Dans cette région, réputée pour être la plus prospère de la République fédérale, les derniers sondages donnent les Grünen au coude à coude avec les conservateurs de la CDU. Au terme du scrutin régional du 28 octobre, il n’est pas exclu que la Hesse se réveille avec un gouvernement dirigé par des écologistes.

Le choc du Giec

La montée en puissance du parti d’extrême droite AfD et l’effondrement du parti socialiste ne sont sans doute pas étrangers au succès des candidats se réclamant de l’écologie. Mais ce n’est pas tout. Comme bien d’autres, les Allemands ont été choqués par les messages, d’urgence notamment, délivrés par les climatologues lors de la publication du dernier rapport spécial du Giec.

Or les écologistes allemands restent probablement les derniers partisans de l’Energiewende. Il est vrai qu’outre-Rhin, la transition énergétique fait grincer des dents depuis quelques années. Les particuliers ont vu flamber leur facture d’électricité (contrairement à celles des industriels électro-intensifs). Certaines régions du nord abritent plus d’éoliennes que ne peuvent en supporter les riverains. Bref, ça coince.

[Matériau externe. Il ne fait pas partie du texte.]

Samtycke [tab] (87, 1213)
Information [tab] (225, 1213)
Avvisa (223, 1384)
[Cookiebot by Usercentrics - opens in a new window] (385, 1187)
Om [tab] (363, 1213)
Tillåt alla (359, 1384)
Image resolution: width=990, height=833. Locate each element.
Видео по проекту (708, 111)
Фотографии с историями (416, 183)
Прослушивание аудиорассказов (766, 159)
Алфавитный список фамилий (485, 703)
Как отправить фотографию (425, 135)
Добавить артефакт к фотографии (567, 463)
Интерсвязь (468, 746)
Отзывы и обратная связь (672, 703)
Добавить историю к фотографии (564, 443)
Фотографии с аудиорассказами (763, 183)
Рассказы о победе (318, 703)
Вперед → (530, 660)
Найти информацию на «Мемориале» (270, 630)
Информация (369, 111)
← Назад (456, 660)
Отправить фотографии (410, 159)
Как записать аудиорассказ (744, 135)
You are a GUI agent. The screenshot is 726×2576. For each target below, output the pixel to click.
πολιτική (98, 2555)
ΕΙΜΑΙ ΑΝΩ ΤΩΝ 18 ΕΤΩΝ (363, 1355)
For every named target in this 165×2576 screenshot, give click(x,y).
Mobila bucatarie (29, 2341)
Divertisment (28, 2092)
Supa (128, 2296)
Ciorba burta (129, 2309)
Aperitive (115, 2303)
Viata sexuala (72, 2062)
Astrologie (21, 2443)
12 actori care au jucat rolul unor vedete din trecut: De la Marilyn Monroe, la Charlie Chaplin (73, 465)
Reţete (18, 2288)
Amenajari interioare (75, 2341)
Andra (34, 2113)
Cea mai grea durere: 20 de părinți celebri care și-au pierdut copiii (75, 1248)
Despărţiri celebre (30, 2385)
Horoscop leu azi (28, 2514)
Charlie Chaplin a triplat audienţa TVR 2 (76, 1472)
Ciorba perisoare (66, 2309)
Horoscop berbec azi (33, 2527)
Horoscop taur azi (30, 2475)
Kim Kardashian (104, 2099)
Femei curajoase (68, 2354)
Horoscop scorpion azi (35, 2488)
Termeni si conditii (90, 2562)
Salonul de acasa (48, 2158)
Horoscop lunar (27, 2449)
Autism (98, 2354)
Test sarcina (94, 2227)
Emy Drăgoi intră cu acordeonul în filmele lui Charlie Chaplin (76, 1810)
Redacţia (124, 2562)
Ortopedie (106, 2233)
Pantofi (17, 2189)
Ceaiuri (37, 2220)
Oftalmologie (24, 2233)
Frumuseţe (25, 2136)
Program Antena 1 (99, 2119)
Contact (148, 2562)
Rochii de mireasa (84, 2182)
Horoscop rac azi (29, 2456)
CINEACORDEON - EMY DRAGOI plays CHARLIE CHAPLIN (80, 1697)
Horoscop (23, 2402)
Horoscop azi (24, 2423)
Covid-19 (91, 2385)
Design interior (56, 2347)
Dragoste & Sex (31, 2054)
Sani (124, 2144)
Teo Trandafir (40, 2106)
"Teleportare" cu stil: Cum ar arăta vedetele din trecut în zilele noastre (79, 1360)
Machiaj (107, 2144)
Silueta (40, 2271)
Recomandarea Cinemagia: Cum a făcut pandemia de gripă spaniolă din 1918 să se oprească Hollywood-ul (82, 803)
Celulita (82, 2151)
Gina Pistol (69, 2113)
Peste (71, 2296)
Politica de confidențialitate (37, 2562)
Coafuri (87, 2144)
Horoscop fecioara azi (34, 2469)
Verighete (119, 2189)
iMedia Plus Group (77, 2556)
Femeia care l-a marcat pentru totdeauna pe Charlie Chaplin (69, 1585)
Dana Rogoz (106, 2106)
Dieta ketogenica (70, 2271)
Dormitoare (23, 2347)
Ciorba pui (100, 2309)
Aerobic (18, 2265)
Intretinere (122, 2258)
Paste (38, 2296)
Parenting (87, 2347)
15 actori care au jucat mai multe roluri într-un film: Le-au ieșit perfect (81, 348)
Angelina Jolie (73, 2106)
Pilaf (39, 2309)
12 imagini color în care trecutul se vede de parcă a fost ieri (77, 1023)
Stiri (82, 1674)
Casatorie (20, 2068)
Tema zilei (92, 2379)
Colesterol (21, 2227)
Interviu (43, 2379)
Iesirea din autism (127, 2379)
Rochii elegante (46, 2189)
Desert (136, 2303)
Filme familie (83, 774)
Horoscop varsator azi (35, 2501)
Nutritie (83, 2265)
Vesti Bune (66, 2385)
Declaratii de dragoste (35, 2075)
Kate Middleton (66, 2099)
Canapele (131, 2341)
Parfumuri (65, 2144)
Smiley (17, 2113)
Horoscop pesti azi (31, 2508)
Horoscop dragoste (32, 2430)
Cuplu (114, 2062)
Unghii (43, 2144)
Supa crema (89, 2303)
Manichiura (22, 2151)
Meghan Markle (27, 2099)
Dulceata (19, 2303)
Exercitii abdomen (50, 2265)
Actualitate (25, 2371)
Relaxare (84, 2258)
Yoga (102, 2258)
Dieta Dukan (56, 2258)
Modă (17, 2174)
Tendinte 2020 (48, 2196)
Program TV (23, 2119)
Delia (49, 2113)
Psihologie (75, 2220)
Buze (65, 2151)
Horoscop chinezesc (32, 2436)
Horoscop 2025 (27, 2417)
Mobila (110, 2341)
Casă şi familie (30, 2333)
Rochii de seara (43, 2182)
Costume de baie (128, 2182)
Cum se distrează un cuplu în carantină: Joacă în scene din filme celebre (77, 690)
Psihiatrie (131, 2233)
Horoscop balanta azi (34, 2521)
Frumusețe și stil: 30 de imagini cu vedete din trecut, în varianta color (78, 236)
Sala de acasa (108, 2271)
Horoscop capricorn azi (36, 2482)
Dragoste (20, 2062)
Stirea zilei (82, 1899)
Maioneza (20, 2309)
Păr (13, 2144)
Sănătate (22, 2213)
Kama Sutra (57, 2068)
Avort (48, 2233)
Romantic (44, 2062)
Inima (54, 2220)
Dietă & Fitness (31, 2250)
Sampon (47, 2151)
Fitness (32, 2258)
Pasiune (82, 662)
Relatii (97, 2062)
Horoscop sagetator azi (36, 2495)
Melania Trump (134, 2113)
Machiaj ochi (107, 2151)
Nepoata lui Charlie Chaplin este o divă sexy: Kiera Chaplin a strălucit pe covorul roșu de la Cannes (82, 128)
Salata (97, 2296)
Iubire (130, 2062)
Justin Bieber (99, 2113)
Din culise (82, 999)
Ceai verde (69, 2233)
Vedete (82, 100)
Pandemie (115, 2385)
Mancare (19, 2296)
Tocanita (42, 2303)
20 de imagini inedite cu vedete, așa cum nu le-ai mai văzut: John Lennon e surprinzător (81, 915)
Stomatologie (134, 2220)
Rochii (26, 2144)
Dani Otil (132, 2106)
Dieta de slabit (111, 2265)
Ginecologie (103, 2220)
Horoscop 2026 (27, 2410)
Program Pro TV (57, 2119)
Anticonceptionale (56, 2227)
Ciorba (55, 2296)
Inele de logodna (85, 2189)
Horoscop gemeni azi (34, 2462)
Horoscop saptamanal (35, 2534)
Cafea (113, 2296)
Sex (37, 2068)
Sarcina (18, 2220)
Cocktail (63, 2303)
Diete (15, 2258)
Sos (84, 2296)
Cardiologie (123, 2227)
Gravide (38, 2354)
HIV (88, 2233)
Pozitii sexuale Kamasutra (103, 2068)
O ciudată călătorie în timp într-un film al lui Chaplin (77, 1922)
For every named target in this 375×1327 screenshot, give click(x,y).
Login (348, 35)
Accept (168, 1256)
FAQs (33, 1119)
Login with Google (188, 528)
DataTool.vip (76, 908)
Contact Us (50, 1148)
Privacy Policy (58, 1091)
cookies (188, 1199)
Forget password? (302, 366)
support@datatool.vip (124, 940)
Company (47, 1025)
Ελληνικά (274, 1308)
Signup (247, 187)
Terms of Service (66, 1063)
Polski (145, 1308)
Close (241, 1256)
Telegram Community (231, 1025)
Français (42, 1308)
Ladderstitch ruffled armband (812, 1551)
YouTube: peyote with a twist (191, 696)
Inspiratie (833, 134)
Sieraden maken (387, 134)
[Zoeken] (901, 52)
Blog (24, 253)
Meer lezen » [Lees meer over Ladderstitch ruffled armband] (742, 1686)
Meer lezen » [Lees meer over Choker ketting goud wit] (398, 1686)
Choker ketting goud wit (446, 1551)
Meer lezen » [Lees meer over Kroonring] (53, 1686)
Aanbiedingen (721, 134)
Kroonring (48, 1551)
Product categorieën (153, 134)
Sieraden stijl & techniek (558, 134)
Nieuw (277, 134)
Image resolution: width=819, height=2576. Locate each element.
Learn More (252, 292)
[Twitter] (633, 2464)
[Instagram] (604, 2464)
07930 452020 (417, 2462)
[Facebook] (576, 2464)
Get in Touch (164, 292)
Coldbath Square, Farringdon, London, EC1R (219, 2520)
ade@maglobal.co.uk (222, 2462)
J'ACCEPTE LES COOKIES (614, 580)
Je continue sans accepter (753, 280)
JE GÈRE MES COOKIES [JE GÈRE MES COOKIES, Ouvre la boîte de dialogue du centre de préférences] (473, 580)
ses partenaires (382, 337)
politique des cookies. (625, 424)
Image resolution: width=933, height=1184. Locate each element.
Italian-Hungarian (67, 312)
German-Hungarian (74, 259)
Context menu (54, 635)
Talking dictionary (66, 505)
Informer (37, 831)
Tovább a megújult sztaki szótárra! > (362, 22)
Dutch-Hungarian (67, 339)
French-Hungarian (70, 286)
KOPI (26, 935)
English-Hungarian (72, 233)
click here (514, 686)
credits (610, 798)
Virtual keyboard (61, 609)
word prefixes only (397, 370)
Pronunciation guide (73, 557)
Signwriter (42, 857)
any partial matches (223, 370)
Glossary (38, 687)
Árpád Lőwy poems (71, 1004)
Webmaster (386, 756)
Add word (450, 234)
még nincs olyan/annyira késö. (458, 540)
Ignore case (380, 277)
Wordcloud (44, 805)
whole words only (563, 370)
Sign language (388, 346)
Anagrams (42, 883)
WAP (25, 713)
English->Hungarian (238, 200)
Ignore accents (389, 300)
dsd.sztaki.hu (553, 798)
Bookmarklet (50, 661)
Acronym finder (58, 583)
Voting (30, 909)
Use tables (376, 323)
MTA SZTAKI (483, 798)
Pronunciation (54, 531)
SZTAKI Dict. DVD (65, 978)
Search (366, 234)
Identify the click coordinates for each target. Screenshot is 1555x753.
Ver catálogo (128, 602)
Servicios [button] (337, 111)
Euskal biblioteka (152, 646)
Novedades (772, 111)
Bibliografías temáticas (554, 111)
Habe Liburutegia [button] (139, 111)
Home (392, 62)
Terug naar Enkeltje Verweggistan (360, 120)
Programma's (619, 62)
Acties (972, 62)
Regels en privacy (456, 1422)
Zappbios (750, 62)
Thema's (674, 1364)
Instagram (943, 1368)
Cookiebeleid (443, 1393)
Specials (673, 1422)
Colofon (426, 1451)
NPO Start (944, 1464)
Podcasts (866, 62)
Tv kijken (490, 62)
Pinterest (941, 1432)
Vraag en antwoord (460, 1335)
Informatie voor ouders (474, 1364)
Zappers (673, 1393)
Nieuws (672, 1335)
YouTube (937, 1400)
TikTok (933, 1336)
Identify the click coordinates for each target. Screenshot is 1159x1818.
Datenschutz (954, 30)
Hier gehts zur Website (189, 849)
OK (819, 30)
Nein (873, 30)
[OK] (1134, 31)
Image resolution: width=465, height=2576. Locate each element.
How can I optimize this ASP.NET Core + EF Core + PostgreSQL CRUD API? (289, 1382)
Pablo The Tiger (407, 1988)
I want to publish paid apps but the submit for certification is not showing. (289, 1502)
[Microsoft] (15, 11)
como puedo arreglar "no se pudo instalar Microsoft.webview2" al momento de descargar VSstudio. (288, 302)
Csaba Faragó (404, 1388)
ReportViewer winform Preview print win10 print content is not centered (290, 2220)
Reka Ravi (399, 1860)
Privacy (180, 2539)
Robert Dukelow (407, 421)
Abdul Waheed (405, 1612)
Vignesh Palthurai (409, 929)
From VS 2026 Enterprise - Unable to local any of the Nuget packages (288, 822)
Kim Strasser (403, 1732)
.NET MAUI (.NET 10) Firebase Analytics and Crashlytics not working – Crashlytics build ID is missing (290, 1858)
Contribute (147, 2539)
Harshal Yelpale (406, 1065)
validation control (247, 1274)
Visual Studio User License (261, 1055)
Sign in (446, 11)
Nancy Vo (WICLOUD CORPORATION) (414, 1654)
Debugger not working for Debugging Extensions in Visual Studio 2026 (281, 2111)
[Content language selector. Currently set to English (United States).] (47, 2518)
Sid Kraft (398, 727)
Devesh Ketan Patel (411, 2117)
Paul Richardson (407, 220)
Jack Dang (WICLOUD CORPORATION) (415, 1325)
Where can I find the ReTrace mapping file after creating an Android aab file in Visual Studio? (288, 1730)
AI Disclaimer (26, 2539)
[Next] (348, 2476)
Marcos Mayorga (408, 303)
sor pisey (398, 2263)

Beaucoup d’objectifs non tenus

D’autant que la politique fédérale en la matière manque d’efficacité, souligne la Cour des comptes allemande. Dans leur rapport publié en début de semaine, les comptables de la nation soulignent que malgré les 160 milliards d’euros versés par les consommateurs au financement de la transition, la plupart des objectifs visés par Berlin ne seront pas atteints: -40% d’émission de CO2 entre 1990 et 2020, 18% d’énergie finale issue des énergies renouvelables en 2020, réduction de 10% de la consommation d’électricité toujours en 2020.

La France devant l’Allemagne

Dans le classement des pays en transition énergétique, «11 pays se distinguent mieux que l'Allemagne, dont le leader mondial la Suède, ainsi que la Norvège, la Suisse, la Finlande, le Danemark, l'Autriche ainsi que la Grande-Bretagne et la France», se désole la Cour des comptes fédérale.

Pour tenter de renverser la vapeur carbonée, le rapport plaide pour l’adoption de nouveaux objectifs, plus accessibles, une coordination des politiques fédérales et régionales et une meilleure prise en compte de la sécurité d’approvisionnement.